EggHatch-AI Tutorial
Chapter 5: Sentiment Analysis Agent
Chapter 5: Sentiment Analysis Agent
Welcome back to the EggHatch AI tutorial! In the last chapter, Data Pipeline, we learned how our system gathers, cleans, and prepares raw data, like customer reviews, making it ready for analysis.
Now that we have this clean data, what can we do with it? One very useful thing is to understand how people feel about the products they are reviewing. This is where the Sentiment Analysis Agent comes in.
What is the Sentiment Analysis Agent?
Think of the Sentiment Analysis Agent as a mood ring for text. Its special job is to read a piece of text, like a customer review, and tell us the overall feeling or sentiment expressed in that text. Is the reviewer expressing a:
- Positive feeling? (e.g., “This laptop is amazing!”)

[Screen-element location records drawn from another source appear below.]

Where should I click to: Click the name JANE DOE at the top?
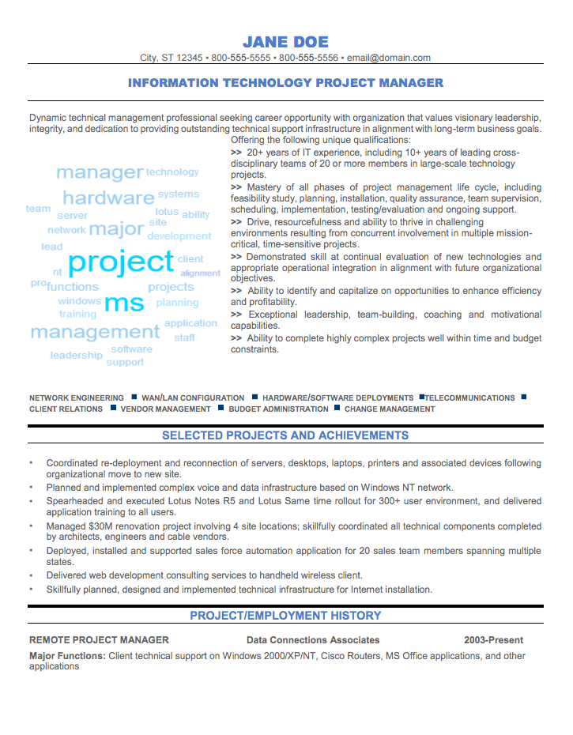click(x=285, y=42)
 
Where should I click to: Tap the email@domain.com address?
click(x=389, y=58)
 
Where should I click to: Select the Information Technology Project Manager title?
click(x=285, y=83)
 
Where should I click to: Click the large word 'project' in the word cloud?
click(x=121, y=262)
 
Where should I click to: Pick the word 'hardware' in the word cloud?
click(x=108, y=198)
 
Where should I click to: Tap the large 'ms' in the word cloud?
click(x=124, y=302)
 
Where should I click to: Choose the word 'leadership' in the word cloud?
click(x=76, y=356)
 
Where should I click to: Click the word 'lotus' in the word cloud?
click(x=167, y=212)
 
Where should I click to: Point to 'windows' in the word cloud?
click(x=79, y=301)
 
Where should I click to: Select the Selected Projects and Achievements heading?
click(x=285, y=435)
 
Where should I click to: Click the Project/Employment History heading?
click(x=285, y=616)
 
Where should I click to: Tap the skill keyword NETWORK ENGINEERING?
click(x=77, y=398)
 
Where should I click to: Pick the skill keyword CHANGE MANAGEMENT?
click(x=390, y=409)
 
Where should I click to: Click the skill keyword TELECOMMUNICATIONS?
click(x=470, y=398)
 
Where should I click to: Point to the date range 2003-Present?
click(x=493, y=640)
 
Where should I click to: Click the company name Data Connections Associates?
click(x=313, y=640)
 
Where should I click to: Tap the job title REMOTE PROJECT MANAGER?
click(x=99, y=640)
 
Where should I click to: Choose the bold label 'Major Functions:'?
click(x=67, y=656)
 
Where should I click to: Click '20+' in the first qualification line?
click(x=254, y=153)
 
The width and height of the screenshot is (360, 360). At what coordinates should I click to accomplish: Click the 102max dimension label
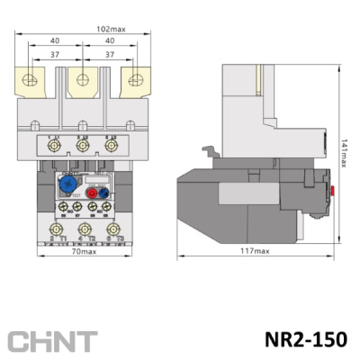coord(111,28)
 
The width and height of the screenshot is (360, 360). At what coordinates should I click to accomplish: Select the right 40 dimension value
coord(110,40)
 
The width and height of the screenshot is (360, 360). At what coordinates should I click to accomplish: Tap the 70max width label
coord(84,251)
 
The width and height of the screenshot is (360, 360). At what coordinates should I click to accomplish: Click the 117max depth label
coord(255,251)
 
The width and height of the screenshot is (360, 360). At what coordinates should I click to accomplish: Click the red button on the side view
coord(334,191)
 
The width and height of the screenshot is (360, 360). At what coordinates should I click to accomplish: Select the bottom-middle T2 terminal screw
coord(84,231)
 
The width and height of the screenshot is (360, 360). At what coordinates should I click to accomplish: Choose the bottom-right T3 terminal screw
coord(112,231)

- Negative feeling? (e.g., “Battery life is terrible.”)
- Neutral feeling? (e.g., “The box arrived today.”)
This agent uses a special type of AI model (a pre-trained language model) that’s good at understanding the nuances of human language to figure this out. It also has a simple backup plan (a rule-based fallback) in case the main AI model isn’t available.

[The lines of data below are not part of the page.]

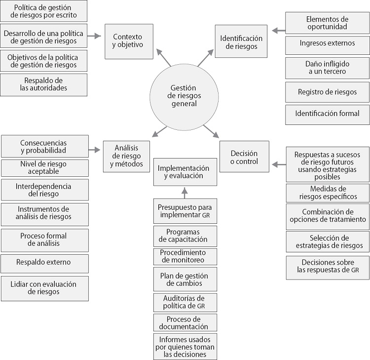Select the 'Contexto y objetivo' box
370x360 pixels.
127,40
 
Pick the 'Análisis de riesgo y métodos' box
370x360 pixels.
126,156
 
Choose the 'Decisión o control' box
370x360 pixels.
245,157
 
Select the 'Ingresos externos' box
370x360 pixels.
327,43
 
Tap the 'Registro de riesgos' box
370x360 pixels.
327,92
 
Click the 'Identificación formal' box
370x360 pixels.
327,114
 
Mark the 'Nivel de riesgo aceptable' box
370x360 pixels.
45,168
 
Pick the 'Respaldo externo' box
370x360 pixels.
45,262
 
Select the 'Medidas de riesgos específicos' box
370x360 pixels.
327,193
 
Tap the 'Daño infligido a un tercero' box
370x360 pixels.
327,68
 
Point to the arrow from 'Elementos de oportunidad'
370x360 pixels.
278,31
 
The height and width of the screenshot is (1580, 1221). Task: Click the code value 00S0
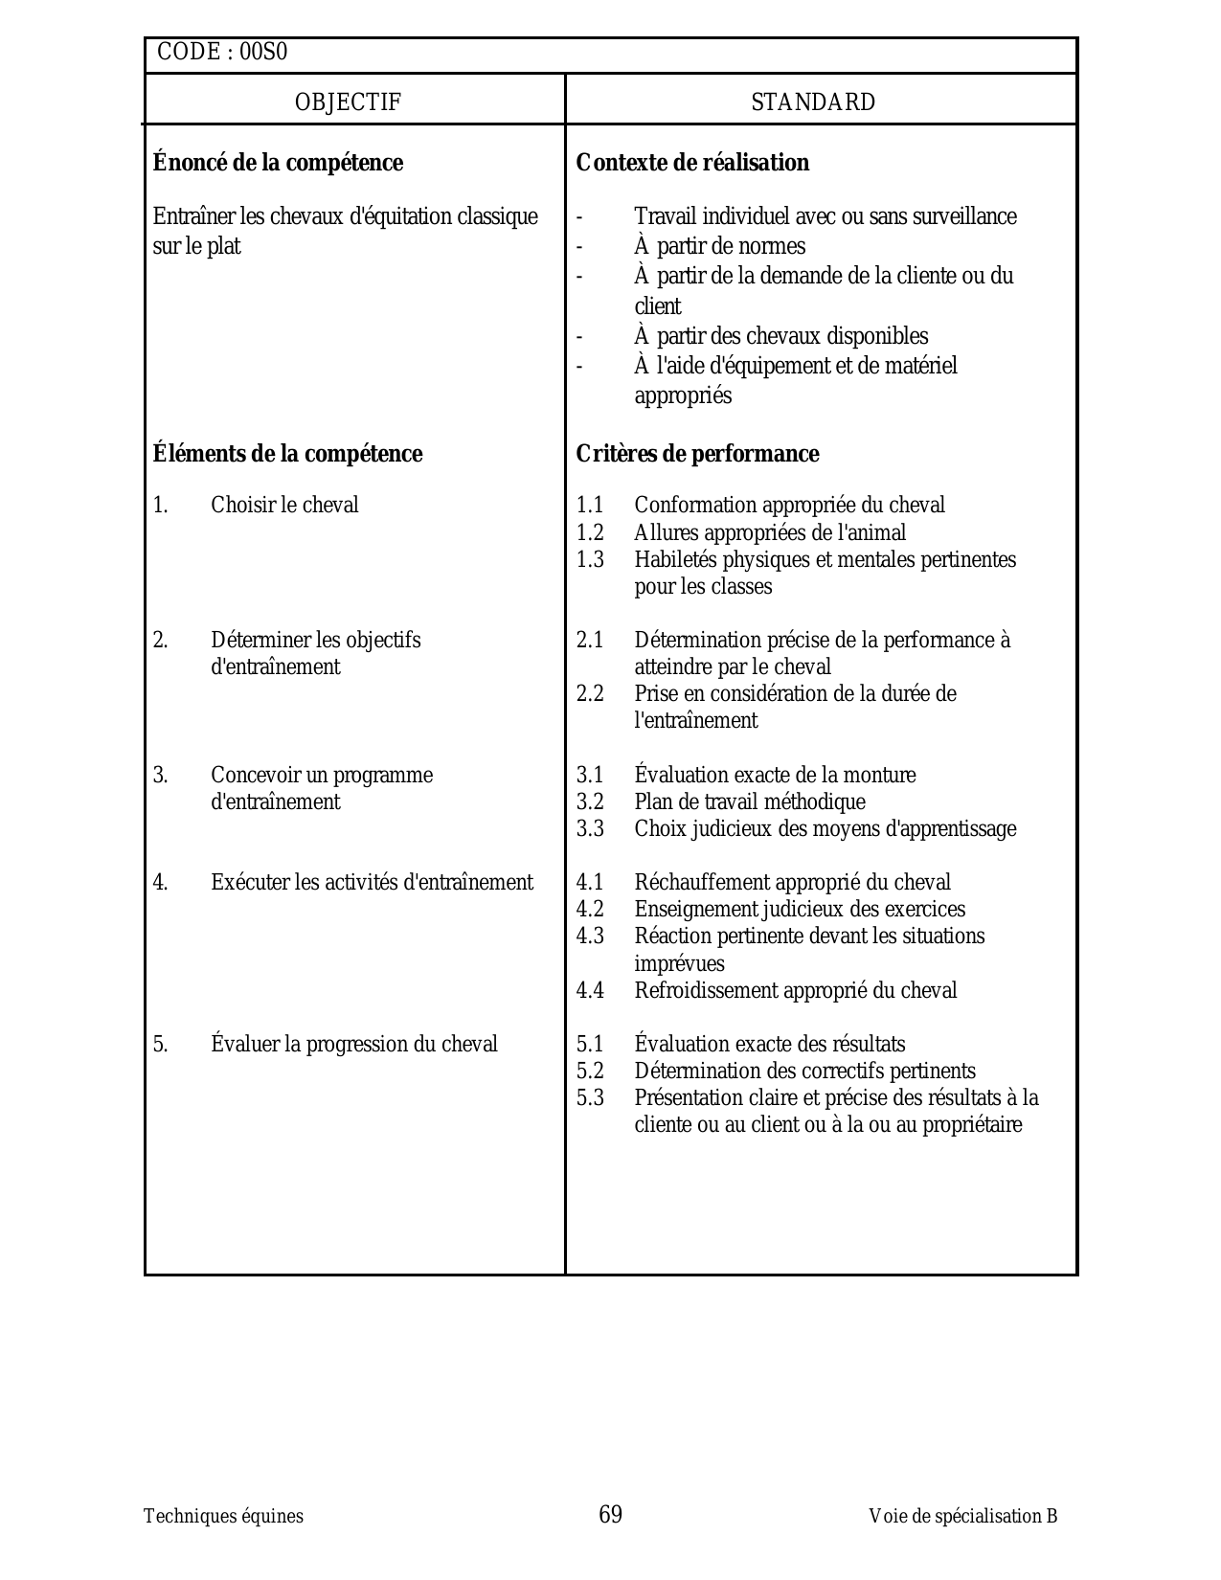[262, 53]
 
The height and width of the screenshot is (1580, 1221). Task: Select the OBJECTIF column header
[348, 102]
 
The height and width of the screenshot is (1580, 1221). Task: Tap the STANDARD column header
[813, 102]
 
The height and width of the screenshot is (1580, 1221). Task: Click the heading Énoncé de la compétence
[278, 163]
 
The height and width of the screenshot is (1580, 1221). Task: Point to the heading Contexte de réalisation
[692, 163]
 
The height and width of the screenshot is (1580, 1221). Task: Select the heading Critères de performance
[697, 454]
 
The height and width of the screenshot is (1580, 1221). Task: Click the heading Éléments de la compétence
[287, 454]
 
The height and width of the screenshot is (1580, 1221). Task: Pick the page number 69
[610, 1514]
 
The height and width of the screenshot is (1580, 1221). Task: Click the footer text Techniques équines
[223, 1516]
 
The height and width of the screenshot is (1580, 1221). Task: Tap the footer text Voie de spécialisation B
[962, 1516]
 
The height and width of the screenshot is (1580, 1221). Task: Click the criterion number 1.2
[590, 532]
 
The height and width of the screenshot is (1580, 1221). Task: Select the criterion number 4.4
[590, 990]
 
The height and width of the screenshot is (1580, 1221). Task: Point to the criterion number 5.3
[590, 1097]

Knowing the sentiment of reviews is incredibly helpful! It tells us whether customers are generally happy or unhappy with a product or a specific feature.
Why Do We Need a Sentiment Analysis Agent?
When you’re looking at hundreds or thousands of reviews for a product, you can’t possibly read them all yourself to get a sense of how people feel. You need an automated way to get an summary of the overall mood.
- For Users: When you ask EggHatch AI for a recommendation, knowing the general sentiment from reviews helps the system tell you not just what the specs are, but also how satisfied users are.
- For Analysis: Other agents (like the Trend Analysis Agent we’ll see later) might want to combine sentiment with other findings. For example, finding out that many people are talking about “battery life” AND the sentiment around those mentions is mostly “negative”.
The Sentiment Analysis Agent provides this crucial emotional insight from the raw text data.
The Use Case: Understanding Review Mood
Let’s go back to our example: “What’s a good gaming laptop for under $1500?”.
If the Master Agent needs to figure out if a specific laptop model is well-liked within that budget, it can use the Sentiment Analysis Agent.
The process might look like this:
- The Master Agent identifies relevant laptops.
- It asks the Data Pipeline for all the customer reviews for those laptops.
- It gives these reviews to the Sentiment Analysis Agent.
- The Sentiment Analysis Agent analyzes each review individually.
- It then provides an overall summary back to the Master Agent, like “For Laptop X, 75% of reviews were positive, 10% neutral, and 15% negative.”
This overview helps the Master Agent build a more complete picture for its recommendation.
How to Use the Sentiment Analysis Agent
From the perspective of another agent (like the Master Agent), using the Sentiment Analysis Agent is straightforward. You interact with a SentimentAnalyzer object, typically obtained via a helper function to ensure you use the correct instance.
Here’s how an agent might get the overall sentiment for all available reviews:
# Imagine this code is inside another agent's function
from app.agents.sentiment_analysis import get_sentiment_analyzer
# 1. Get the Sentiment Analyzer instance
sentiment_analyzer = get_sentiment_analyzer()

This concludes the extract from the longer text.